Common Gorgyrella Trapdoor Spider

Scientific classification
- Kingdom: Animalia
- Phylum: Arthropoda
- Subphylum: Chelicerata
- Class: Arachnida
- Order: Araneae
- Infraorder: Mygalomorphae
- Family: Idiopidae
- Genus: Gorgyrella
- Species: G. schreineri
- Binomial name: Gorgyrella schreineri Purcell, 1903

= Gorgyrella schreineri =

- Authority: Purcell, 1903

Species of spider

Gorgyrella schreineri is a species of spider in the family Idiopidae. It is endemic to South Africa and is commonly known as the common Gorgyrella trapdoor spider.

==Distribution==
Gorgyrella schreineri is found in South Africa, where it is known from the provinces Eastern Cape, Free State, Gauteng, Northern Cape, and Western Cape.

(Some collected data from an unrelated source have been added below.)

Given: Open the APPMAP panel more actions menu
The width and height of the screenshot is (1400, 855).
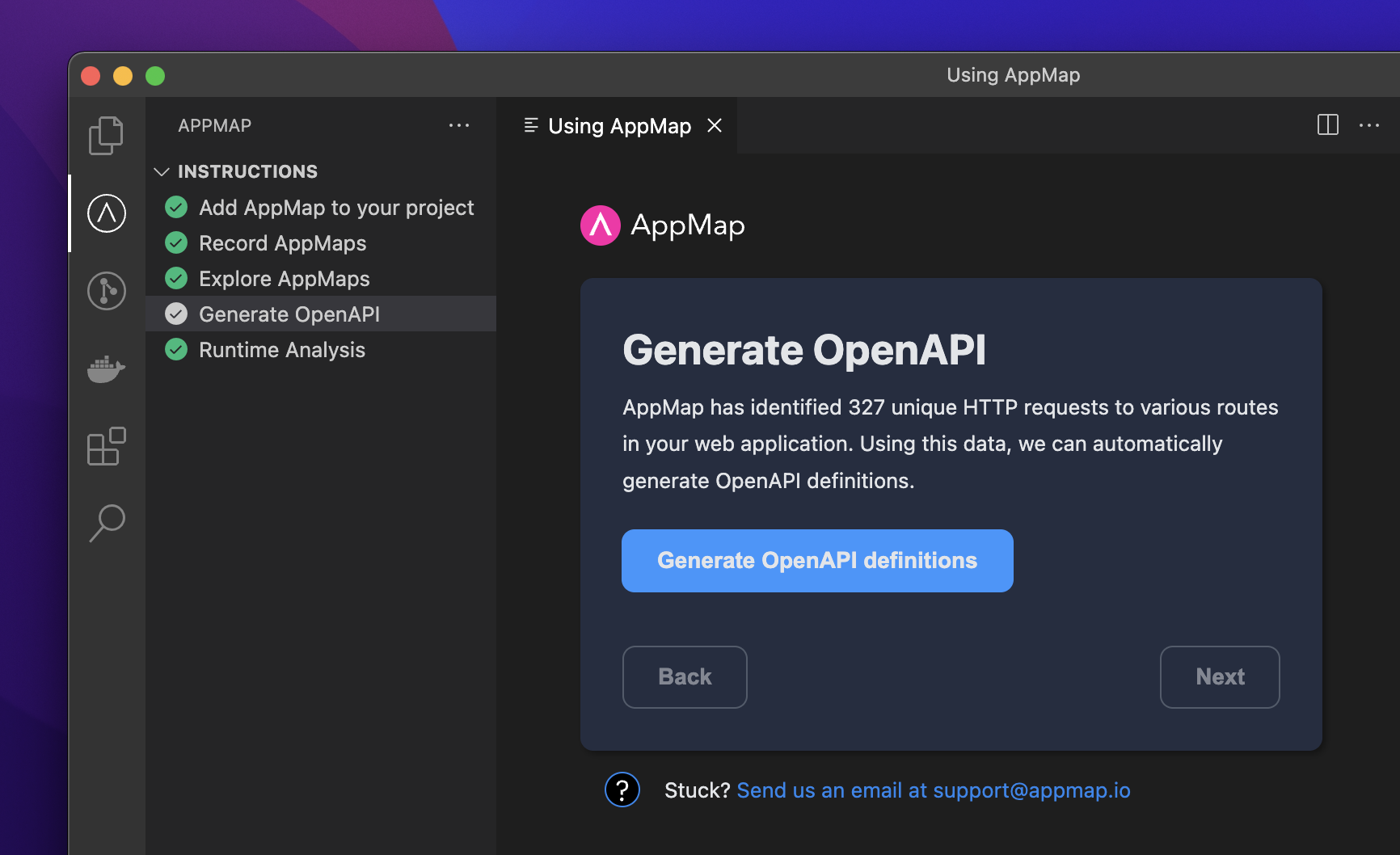Looking at the screenshot, I should pyautogui.click(x=459, y=125).
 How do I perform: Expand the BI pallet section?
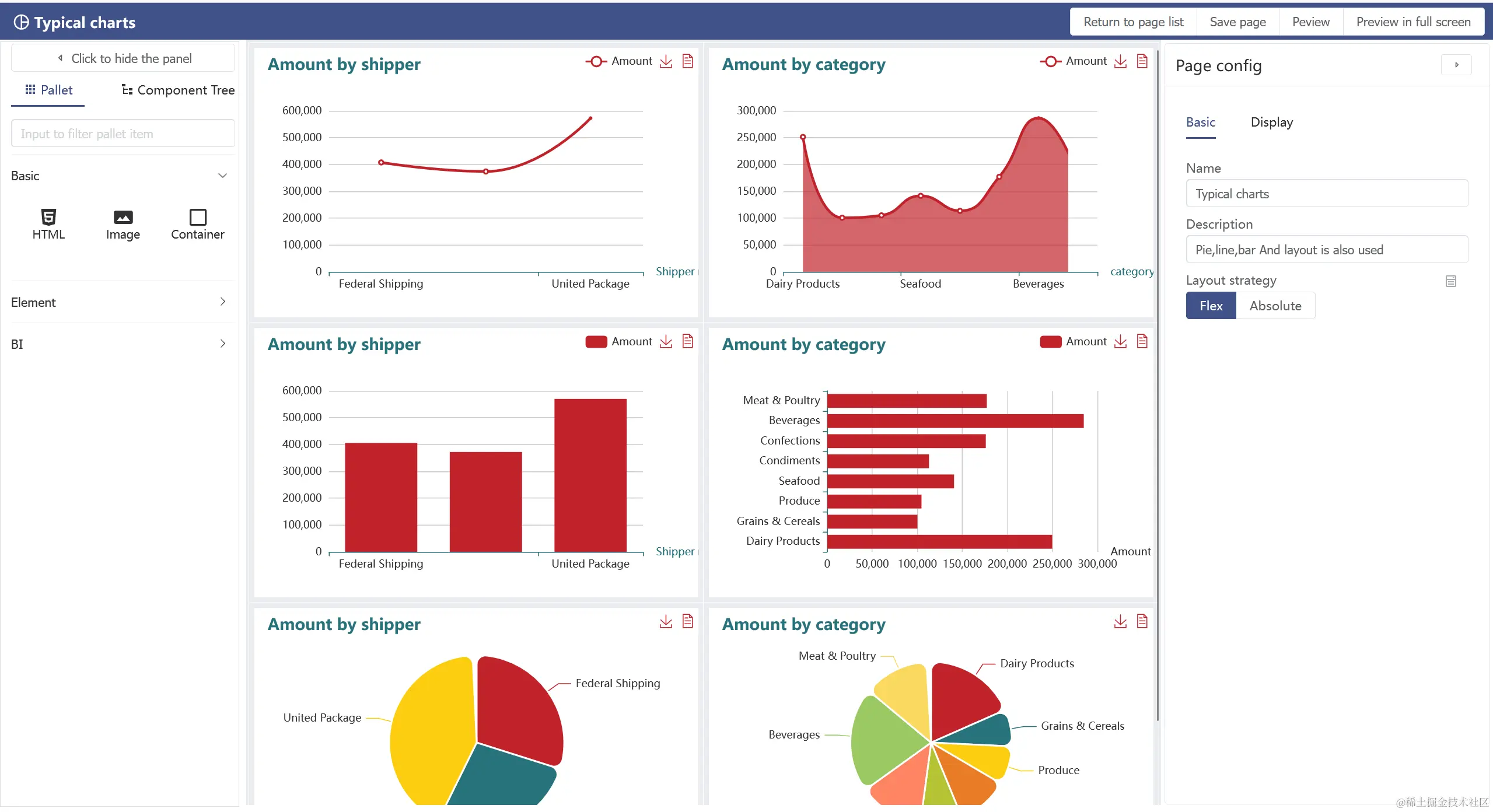[x=222, y=344]
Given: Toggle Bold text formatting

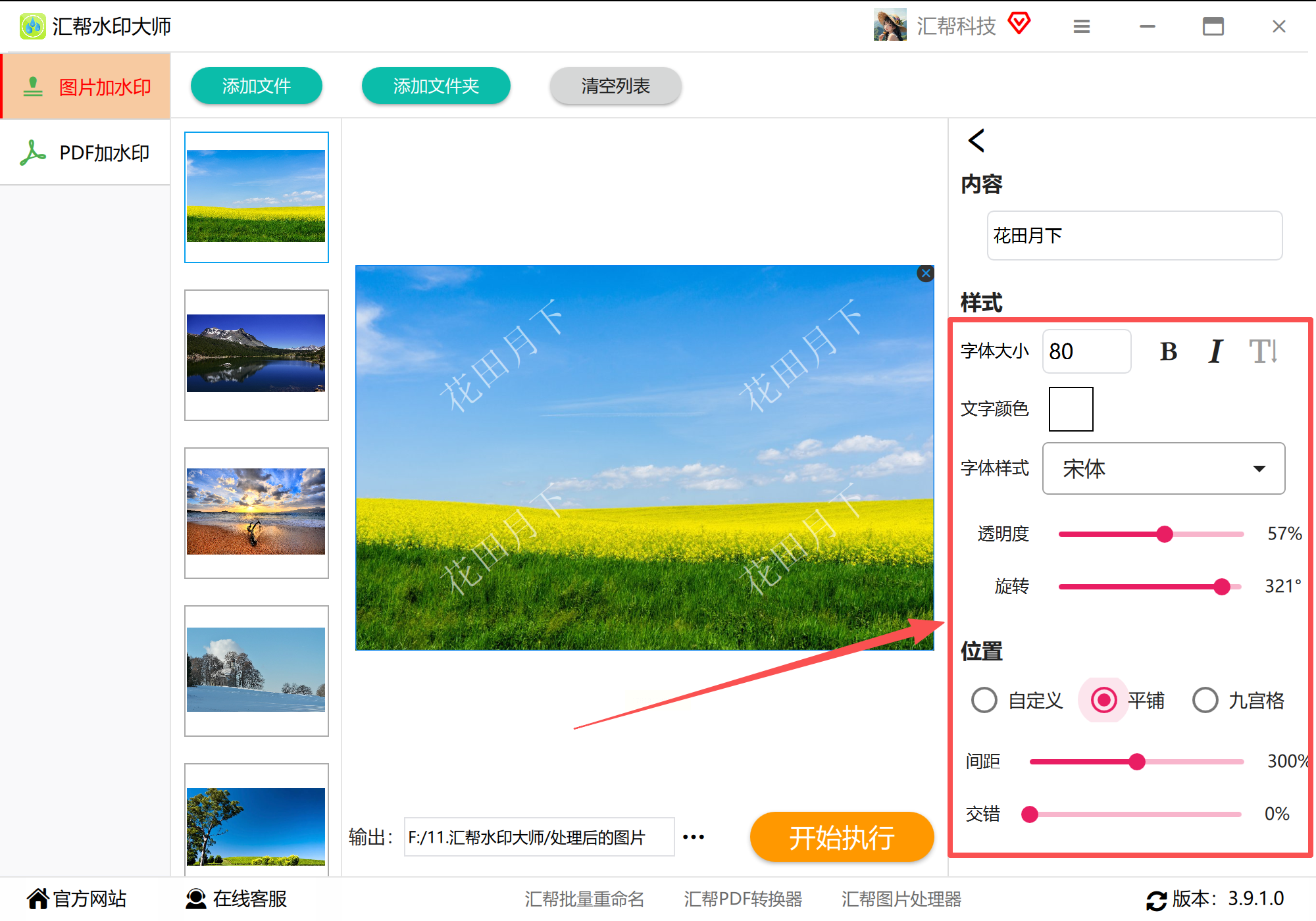Looking at the screenshot, I should tap(1169, 351).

Notable locations include Hanover, Bloemfontein, Pretoria, Ezemvelo Nature Reserve, De Aar, Kimberley, Prieska, Karoo National Park, and Worcester.

==Habitat and ecology==
Gorgyrella schreineri lives in silk-lined burrows made in the soil. Description of the burrow and egg sac were provided by Purcell in 1903. The species is sampled from the Fynbos, Grassland, and Nama Karoo biomes at altitudes ranging from 242 to 1402 m above sea level. It has also been sampled from pistachio orchards.

==Description==

The species is known only from females. The carapace and limbs are pale ochraceous with the chelicerae yellowish brown. The abdomen is dirty pale yellowish without spots. The coxae of the pedipalpi and the labium are reddish brown. Total length is 30 mm.

==Conservation==
Gorgyrella schreineri is listed as Least Concern by the South African National Biodiversity Institute due to its wide range. There are no significant threats to the species. It is protected in the Ezemvelo Nature Reserve, Fort Brown Kudu Reserve, and Karoo National Park.

==Taxonomy==
Gorgyrella schreineri was described by W. F. Purcell in 1903 from Hanover in the Northern Cape. Hewitt described a subspecies Gorgyrella schreineri minor in 1916, which is here listed under G. schreineri until more data become available. The species has not been revised and is known only from females.